Les frais judiciaires de deuxième instance afférant au recours, arrêtés à 600 fr. (art. 74a al. 4 TFJC [tarif du 28 septembre 2010 des frais judiciaires civils ; BLV 270.11.5]), et à l’effet suspensif, arrêtés à 100 fr. (principe d’équivalence), sont mis à la charge du recourant, qui succombe (art. 106 al. 1 CPC applicable par renvoi des art. 450f et 12 LVPAE).
Par ces motifs, la Chambre des curatelles du Tribunal cantonal, statuant à huis clos, prononce :
I. Le recours est rejeté.
II. L’ordonnance de mesures provisionnelles est confirmée.
III. La requête d’assistance judiciaire est rejetée.

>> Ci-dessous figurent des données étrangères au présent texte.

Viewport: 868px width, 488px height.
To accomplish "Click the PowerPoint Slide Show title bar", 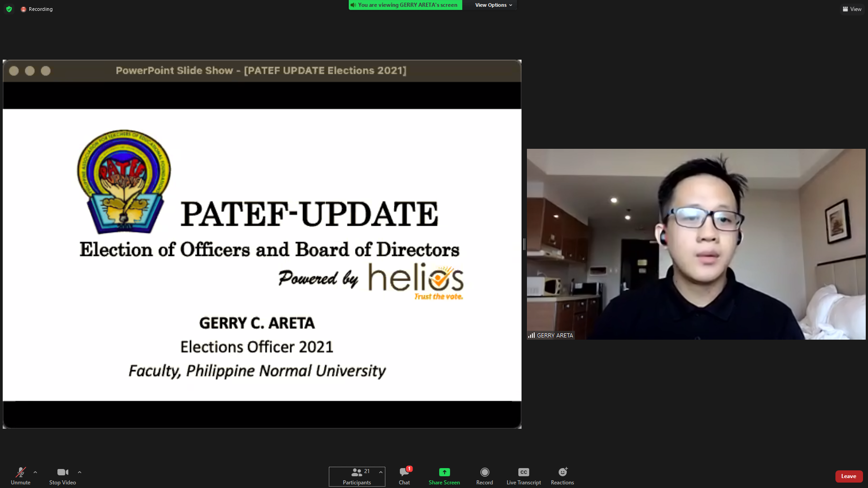I will pyautogui.click(x=261, y=71).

IV. Les frais judiciaire de deuxième instance, arrêtés à 700 fr. (sept cents francs), sont mis à la charge du recourant P.________.
V. L'arrêt est exécutoire.
Le président : La greffière :
Du
L'arrêt qui précède, dont la rédaction a été approuvée à huis clos, est notifié à :
‑ Me Stéphane Riand (pour P.), ‑ Me Jean-Pierre Wavre (pour G.),
et communiqué à :
‑ Mme la Juge de paix du district de Nyon,
par l'envoi de photocopies.
Le présent arrêt peut faire l'objet d'un recours en matière civile devant le Tribunal fédéral au sens des art. 72 ss LTF (loi du 17 juin 2005 sur le Tribunal fédéral – RS 173.110), cas échéant d'un recours constitutionnel subsidiaire au sens des art. 113 ss LTF. Ces recours doivent être déposés devant le Tribunal fédéral dans les trente jours qui suivent la présente notification (art. 100 al. 1 LTF).